Out West Arts: Performance at the end of the world

Opera, music, theater, and art in Los Angeles and beyond

Child's Play

January 12, 2010

 
Luciano Chessa and friend at this week's Monday Evening Concert
Photo: mine 2010

The Monday Evening Concert series kicked off the new year Monday with a program entitled “Mostly Californian” that was filled with a number of surprises. True to its billing, the program included works from three living composers all of whom currently live and work in the Golden State with a dash of Webern and Milton Babbitt thrown in for good measure. And while everything in the program was marked with a 20th-century preoccupation with process over outcome, the strongest bits bookended the show and rose above the thrill of an academic analysis to deliver a little more. First off was Clint McCallum’s In a Hall of Mirrors Waiting to Die for saxophone and piano. At the tender age of 29, McCallum gives off a vibe that one might get from crossing Nico Muhly with Rob Zombie. Currently studying and working in San Diego, he expresses an interest in the physical limits of musicians in the production of sound. Waiting follows this trend by featuring a saxophone part consisting mostly of very high and very loud tones held to a point of near exhaustion. Against this, a piano tempered with chains and books across the strings pounds away ending only with a definitive slamming shut of the keyboard lid. And while it might seem like an academic stunt, I must admit I was rather taken with the jarring, urban, jazz-inflected sound. It came off as a 21st-century Rhapsody in Blue in the lively dialog between the players.

The program built on this saxophone and jazz influence with solid performances of Webern’s Quartet Op. 22 and Milton Babbitt’s All Set which made sense in this context even if they weren’t as immediately compelling here. After the break was a subtle work for a large ensemble by Michael Pisaro called The Collection. Consisting of a number of miniature segments played between different sets of one or two instruments in the ensemble, this passive and quiet piece almost got lost in a program about the theatrical.

__Provided data__.
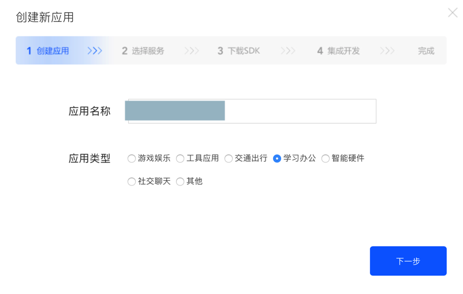Select the 其他 radio button
The width and height of the screenshot is (463, 294).
(x=180, y=181)
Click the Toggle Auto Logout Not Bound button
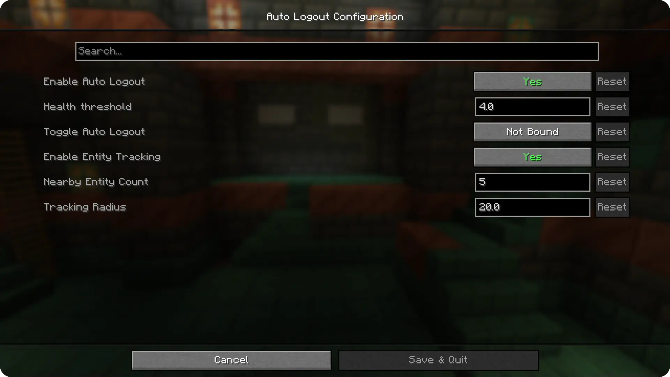 (x=533, y=132)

__Exercises__.
A) In the concert review, what two instruments is Clint McCallum's In a Hall of Mirrors Waiting to Die written for?
B) Go on with the concert review after its last sentence.

__Answers by task__.
A) Saxophone and piano.

B)
And as if to underscore this point, the evening closed with two solo piano works performed by the composer Luciano Chessa. To be fair Chessa is cheating a little bit in that the works presented here thrived on elaborate theatricality that bordered on performance art. First up was Variazioni su un ogetto di scena a collection of three variations on Italian folksongs from his own childhood performed in the most unadorned and basic fashion. When Chessa entered the stage with a large stuffed cow to begin the performance, you knew something was about to happen. What did transpire is that all three songs are actually played by stuffed animals with the composer's assistance. After the large ponderous hooves of the cow, Chessa returned with a teddy bear, and then finally a baby doll. In the finale, Chessa played sequences of notes in a call and response model with the doll as if teaching it this simple melody. Not only did the performance catch some of the childlike glee of the folk songs themselves, but it also showed them as multifaceted. The performance was often just as creepy as it was funny.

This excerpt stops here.